## Passage
****************************************
If a data patch 18 cannot be overlapped within the bounds of an image frame 92, due to the size of the image frame 92 relative to the data patch 18 for a given set of user defined preferences and system parameters, then the user is presented with an editing menu providing an number of options (see FIG. 8). Those options include changing the sound compression algorithm. If the sound preferences were initially limited to higher quality compression levels (lower degrees of compression), the user can be given an option at this time to compress to a smaller file. For example, the user might choose this approach if the recorded sound is either voice or ambient. Different kinds of compression algorithms can also optionally be provided to match different types of sound recording. The user might also decide to sacrifice sound quality so as to allow for a longer recording. When the new compression level is set, the user can direct the program to attempt to fit the modified data patch 18 within the respective image frame 92.
Procedures are often described here in terms of repetitive operations and trial and error matching. It will be understood that this is a matter of convenience. The described procedures can be implemented by the program by calculating, ahead of time, the requirements for fitting the data patches 18 under different conditions and notify the user of choices during the course of editing. The user can view the amount by which a data patch 18 is oversize, and in addition, hear the effects of selected changes on the sound, and try different effects until a satisfactory result is achieved. The final resulting sound quality will also be effected by the playback apparatus and audio system 10 used, but the sound preview can be made to be representative of the expected final output based on the initial user inputs.
The user can be given the option of resizing the image on the album page 16. This can be done using a menu or the like or by dragging the comer or edge of an image representation 94. Since the nature of the album page 16 under preparation is known to the program, the user is only permitted to modify image size with appropriate types of album pages 16.
The user can be given the option of editing the sound file itself. Easily usable editing would include cropping a front or back end or one or more intermediate portions or some combination of different parts of the file. An option can also be provided to allow the user to cut the sound file in parts for association with different images and to duplicate the sound file, with or without additional editing. The user can also resample the sound file at a different sampling frequency. The editing can be performed using an editing menu provided by the program. More complex editing can also be optionally made available.
****************************************
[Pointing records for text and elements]
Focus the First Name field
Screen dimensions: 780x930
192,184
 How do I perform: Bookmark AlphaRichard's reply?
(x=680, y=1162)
****************************************
## Tasks
- a) From the passage on sound data patches, extract the text that begins at the words "The user can be given the option of resizing" and stops after "album pages 16.".
- b) Extract each line of the rows that includes the string "Bookmark".
The passage on sound data patches has no connection to the rows.

## Set of answers
- a)
The user can be given the option of resizing the image on the album page 16. This can be done using a menu or the like or by dragging the comer or edge of an image representation 94. Since the nature of the album page 16 under preparation is known to the program, the user is only permitted to modify image size with appropriate types of album pages 16.

- b)
 How do I perform: Bookmark AlphaRichard's reply?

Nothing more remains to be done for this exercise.